The Women's Suffrage Movement--It's About Time!
- What are rights? Are they given or required? Why or why not?
- What is reform? Why is reform necessary?
- Does reform happen quickly or slowly? Why or why not?
Through this lesson the student will be able to:
- Identify the main ideas of the suffrage movement.
- Describe the impact of the Progressive Movement on women's suffrage.
- Analyze the cultural, economic, and political issues surrounding the women's suffrage movement.
- Combine their knowledge of women's suffrage into a greater understanding of the Progressive Movement.
- Identify how the 19th Amendment extends the right to vote.
Activity One: Set Induction
- Background knowledge - National Archives website
- Journal or notebook paper, pencil
- White board, chalk board, large sheet of paper
To begin the lesson on the Suffrage Movement, determine what students already know about the history of reform. Have students consider the following questions:
What are rights? Are they given or acquired? Why or why not?
What is reform? What is a current or historical example of reform? Why?
Does reform happen quickly or slowly? Why?
Direct students to respond to the questions above in a journal entry or as a writing exercise. Discuss the questions as a class and generate a list of reforms/reform movements from their responses. Ask students to identify similarities and differences in movements' participants, goals, success or failure, legacy, etc.
If students have some background knowledge of Women's Suffrage, have them write down, individually or in groups, what they already know about it and what they may have questions about. If students appear generally unfamiliar with Women's Suffrage, ask them to speculate about why women wanted the right to vote and why it had been denied them. Use these reflections to guide the lesson.
Have students explore the National Archives lesson on Suffrage (see link above) for general background information on the movement.
Activity One: Differentiation and Assessment
Use the essential questions in the manner that will work best for the students.
Journal entries can be collected and used to assess participation and comprehension.
Group lists or notes can encourage students to work together and be more responsive by lowering the individuals' risk level.
Activity Two: Document Analysis and Evaluation
It might be useful to preface this activity with information about using primary sources and their value to historians. The website link above takes you to a lesson about primary sources created by the Library of Congress.
Divide students into groups or pairs. Distribute copies of primary source documents and images and the appropriate analysis worksheets. Direct students to use the primary sources to complete the worksheets. Have each group or pair share their source and what it tells them about Women's Suffrage.
Use the following questions to stimulate group analysis and evaluation of primary sources:
- Why are there no black women in the photographs? Why are there no men?
- Why is President Wilson being compared to Kaiser Wilhelm? Does this create an effective message? Why or why not?
- Why would Wilson be viewed by some as an impediment to the passage of the 19th amendment, while others viewed him as a facilitator? What created this difference of opinion?
- Which documents demonstrate support of the Suffrage Movement? Which documents demonstrate a lack of support?
- Based upon these documents, what were the situations and events that contributed to the passing of the 19th amendment?
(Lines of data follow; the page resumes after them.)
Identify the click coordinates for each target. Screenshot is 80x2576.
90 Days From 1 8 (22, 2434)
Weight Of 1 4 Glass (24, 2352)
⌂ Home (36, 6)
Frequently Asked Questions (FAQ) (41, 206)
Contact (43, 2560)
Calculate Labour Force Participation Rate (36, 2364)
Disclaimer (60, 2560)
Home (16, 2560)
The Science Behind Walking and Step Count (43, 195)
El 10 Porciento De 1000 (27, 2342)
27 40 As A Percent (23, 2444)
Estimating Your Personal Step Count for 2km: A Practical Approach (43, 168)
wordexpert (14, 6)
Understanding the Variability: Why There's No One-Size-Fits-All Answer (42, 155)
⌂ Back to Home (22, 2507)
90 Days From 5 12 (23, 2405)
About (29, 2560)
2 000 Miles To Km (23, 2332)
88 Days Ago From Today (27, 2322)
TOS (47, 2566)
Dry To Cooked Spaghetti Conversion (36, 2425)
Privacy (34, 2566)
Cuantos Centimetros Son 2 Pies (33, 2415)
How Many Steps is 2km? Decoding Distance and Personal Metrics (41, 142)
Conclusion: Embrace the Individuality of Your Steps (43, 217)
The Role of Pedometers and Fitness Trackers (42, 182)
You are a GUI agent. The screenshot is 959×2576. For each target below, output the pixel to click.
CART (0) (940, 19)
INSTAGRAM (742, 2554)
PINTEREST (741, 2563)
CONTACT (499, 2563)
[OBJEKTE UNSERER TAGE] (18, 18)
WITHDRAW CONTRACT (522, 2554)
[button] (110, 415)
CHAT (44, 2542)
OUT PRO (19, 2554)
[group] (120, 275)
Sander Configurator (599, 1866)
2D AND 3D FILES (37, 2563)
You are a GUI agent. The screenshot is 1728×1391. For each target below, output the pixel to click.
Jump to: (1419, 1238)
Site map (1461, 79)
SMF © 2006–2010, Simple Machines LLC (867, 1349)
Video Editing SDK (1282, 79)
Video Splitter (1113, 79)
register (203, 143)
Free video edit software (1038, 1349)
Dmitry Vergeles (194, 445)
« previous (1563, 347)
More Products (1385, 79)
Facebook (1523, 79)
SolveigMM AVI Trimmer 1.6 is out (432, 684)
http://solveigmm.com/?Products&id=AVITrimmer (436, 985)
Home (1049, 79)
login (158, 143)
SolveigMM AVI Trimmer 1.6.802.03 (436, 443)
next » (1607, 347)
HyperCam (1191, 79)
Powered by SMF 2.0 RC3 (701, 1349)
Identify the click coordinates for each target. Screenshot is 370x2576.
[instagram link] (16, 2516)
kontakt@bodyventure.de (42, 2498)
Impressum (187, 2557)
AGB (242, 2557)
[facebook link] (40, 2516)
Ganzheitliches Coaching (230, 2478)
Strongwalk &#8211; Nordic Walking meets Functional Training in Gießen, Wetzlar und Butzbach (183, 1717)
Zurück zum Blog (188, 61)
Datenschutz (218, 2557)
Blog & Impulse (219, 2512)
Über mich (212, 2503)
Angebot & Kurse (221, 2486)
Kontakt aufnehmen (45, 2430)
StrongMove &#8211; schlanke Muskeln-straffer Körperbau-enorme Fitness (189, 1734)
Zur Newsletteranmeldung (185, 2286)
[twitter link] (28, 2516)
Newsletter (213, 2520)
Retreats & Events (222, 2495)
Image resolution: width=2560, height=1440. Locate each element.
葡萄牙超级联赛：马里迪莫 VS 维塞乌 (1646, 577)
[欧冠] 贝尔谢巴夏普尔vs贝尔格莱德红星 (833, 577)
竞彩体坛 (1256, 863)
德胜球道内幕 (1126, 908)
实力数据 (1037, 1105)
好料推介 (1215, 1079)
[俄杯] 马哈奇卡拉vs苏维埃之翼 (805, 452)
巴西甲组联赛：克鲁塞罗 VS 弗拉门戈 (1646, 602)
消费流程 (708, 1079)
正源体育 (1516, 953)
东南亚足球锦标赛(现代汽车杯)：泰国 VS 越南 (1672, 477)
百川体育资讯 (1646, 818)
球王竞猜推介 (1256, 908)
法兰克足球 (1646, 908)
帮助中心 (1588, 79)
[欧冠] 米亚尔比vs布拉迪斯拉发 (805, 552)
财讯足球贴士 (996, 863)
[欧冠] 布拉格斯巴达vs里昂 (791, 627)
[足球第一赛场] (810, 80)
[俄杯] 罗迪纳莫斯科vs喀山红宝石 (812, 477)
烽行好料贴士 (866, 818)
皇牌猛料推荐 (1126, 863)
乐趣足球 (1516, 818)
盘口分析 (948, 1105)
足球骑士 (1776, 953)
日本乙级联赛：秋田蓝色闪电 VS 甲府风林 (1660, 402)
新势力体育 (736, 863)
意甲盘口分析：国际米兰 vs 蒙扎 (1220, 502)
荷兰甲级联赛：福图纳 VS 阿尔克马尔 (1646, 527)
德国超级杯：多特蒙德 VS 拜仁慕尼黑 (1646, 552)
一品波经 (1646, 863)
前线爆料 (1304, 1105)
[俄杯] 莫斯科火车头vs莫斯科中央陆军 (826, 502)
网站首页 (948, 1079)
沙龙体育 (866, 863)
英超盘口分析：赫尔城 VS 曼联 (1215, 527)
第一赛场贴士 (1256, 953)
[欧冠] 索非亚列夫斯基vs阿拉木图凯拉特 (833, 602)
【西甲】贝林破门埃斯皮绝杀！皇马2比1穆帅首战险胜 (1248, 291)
- Why was the war movement used as support to the passage of the amendment?
Direct students to return to their reflections on the essential questions asked at the beginning of the lesson. Ask them to decide if their thinking about those questions has changed, why or why not.
Activity Two: Differentiation and Assessment
- Effective grouping strategies depend upon both the needs and abilities of students: instructional scaffolding should be provided accordingly. Groups should be determined prior to the lesson if students are not given a choice of which documents they would like to examine.
- Primary document analysis worksheets may be used as an informal assessment of students' understandings of the strategies involved, as well as their participation in the activity.